It has been a long time since we have updated this site and lots of exciting new things have happened. For one, we are getting ready to plant again this season with a possible purchase of the gardens by Madison Community Co-operatives on the horizon! It is still not certain, but we are hoping for the best as MCC continues to negotiate with the Alexander Company.
If you would like to sign up for a plot at Drumlin Community Garden for the 2010 season, contact Paula at 608 217 0541 or by email at: pjbrotski@uwalumni.com
To learn more about this historic struggle for the land, come one, come all to the Sprouting Artists at Drumlin Gardens traveling art show. Art by 14 different area artists on the walls of the Froth House for the month of March. 11 North Allen Street, right next to West High School.

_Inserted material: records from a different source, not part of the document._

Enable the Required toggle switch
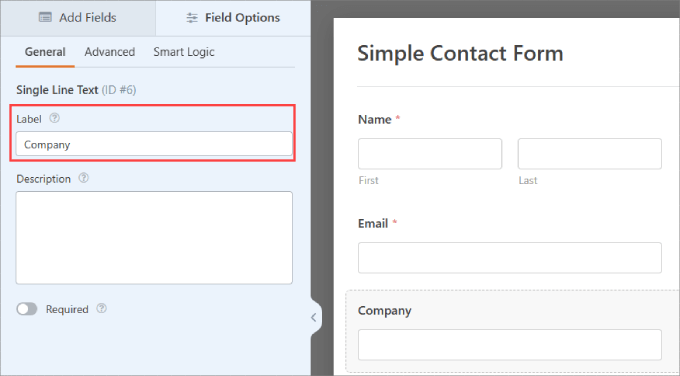This screenshot has height=376, width=680. coord(27,309)
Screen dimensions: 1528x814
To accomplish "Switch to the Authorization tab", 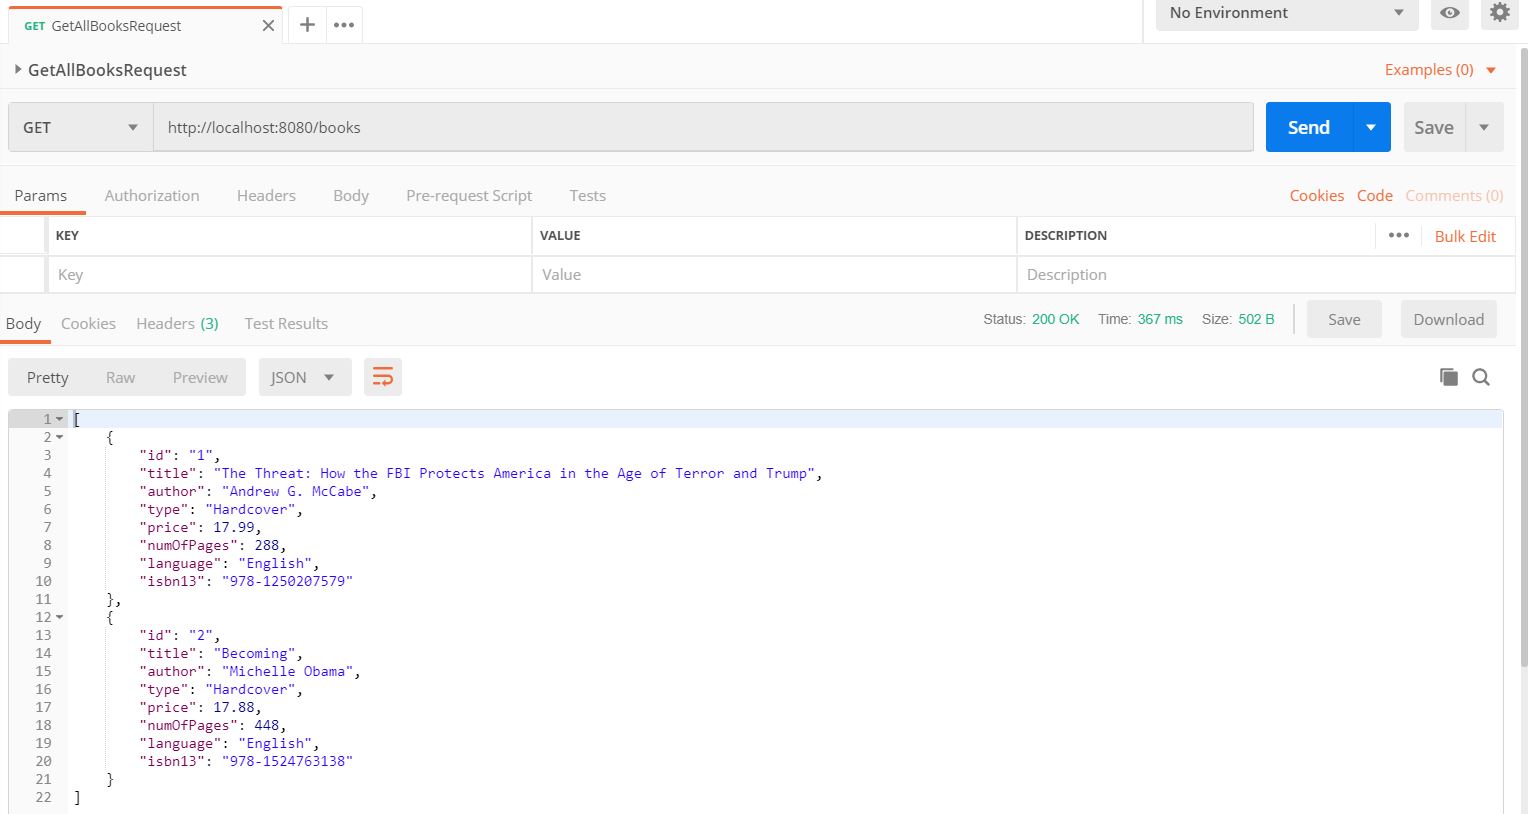I will click(152, 196).
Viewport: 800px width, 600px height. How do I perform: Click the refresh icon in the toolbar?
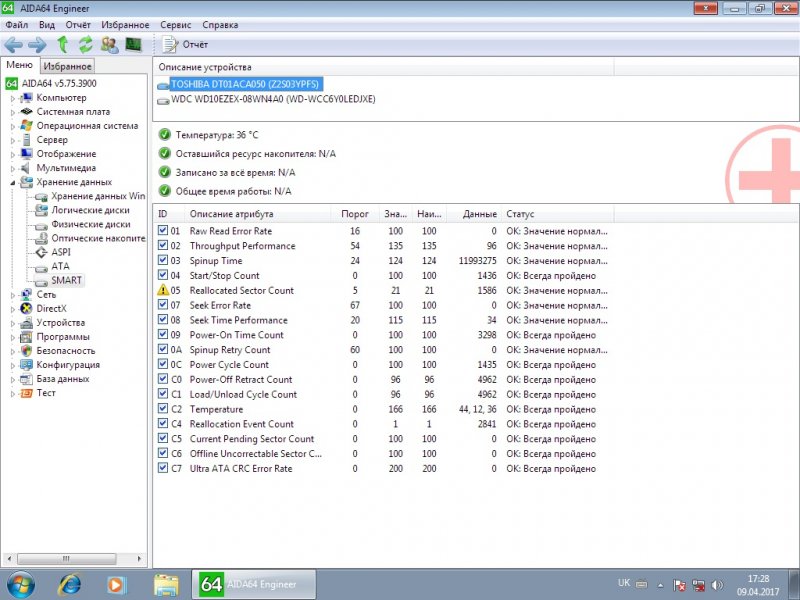tap(85, 44)
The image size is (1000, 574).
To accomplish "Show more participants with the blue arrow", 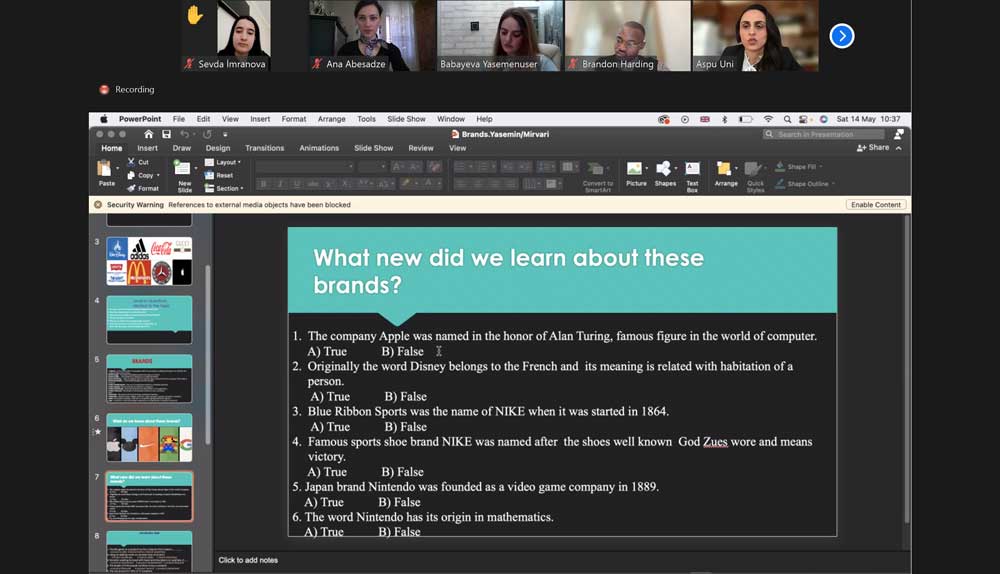I will tap(842, 36).
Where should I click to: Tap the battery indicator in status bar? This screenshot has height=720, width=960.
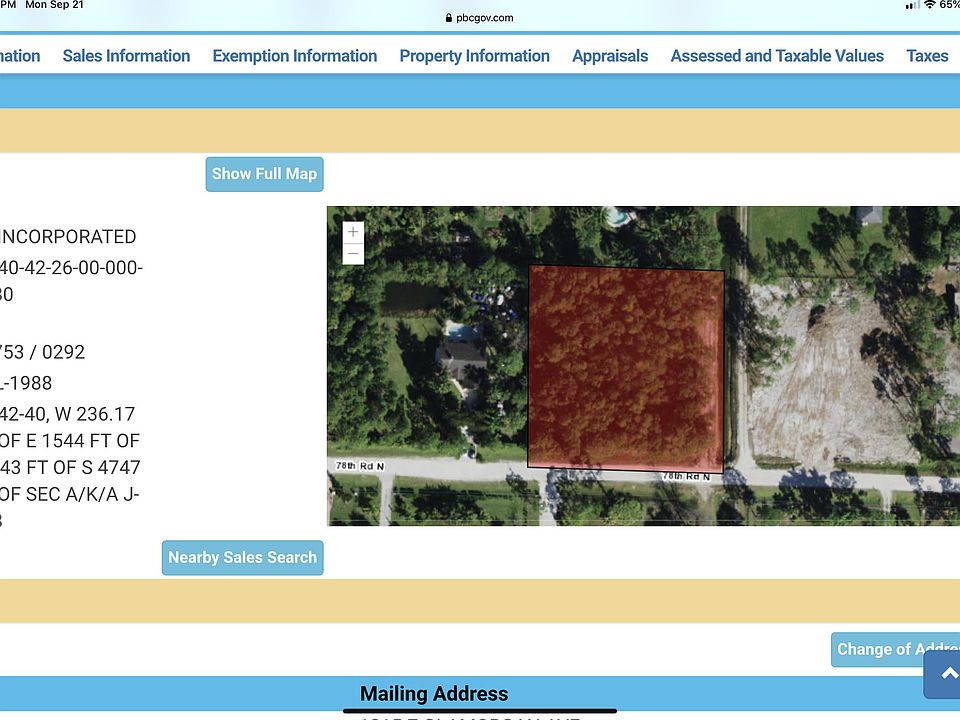pyautogui.click(x=950, y=5)
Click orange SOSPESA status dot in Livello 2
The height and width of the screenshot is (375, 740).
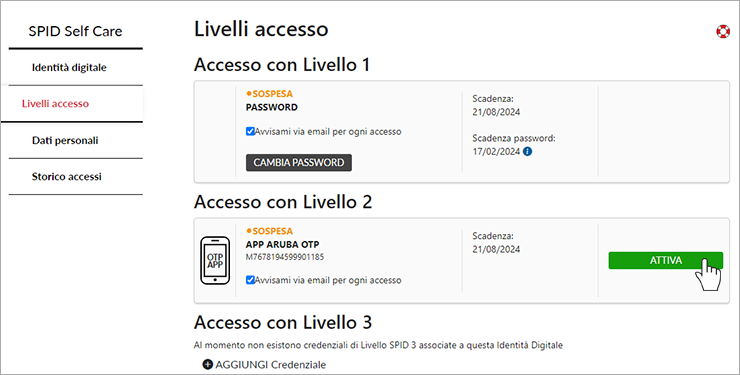pos(249,231)
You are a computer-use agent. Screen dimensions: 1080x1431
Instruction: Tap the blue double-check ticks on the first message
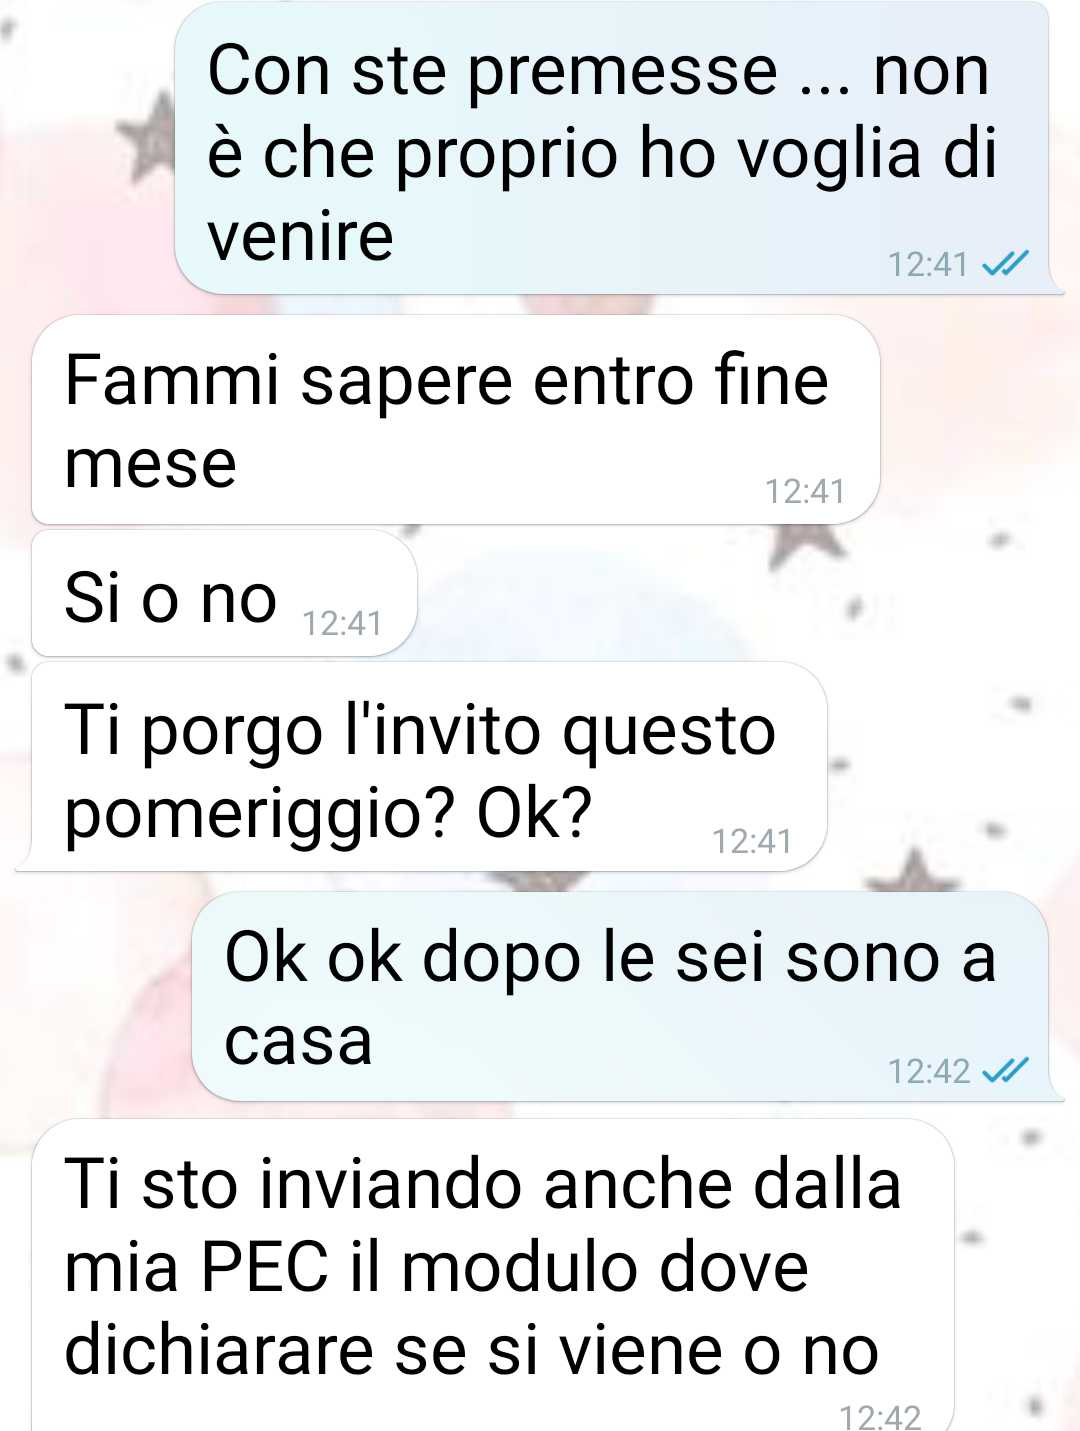click(1005, 264)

On March 11th from 5-9 PM gather at the Froth House to meet and greet with the artists and hear testimonials from gardeners about their experiences at Drumlin. Eat salsa grown and prepared by the Drumlin Producers Co-op, enjoy organic, cruelty-free cheese and crackers provided by Family Farm Defenders and hear the music of Son Mudanza http://www.myspace.com/sonmudanza and Thistle http://www.myspace.com/thistlespace There will be video shown by Luciano of Blazen Video Productions, documenting our movements to save the gardens.
Spring is coming! Time to awaken the gardens again and get ready to plant!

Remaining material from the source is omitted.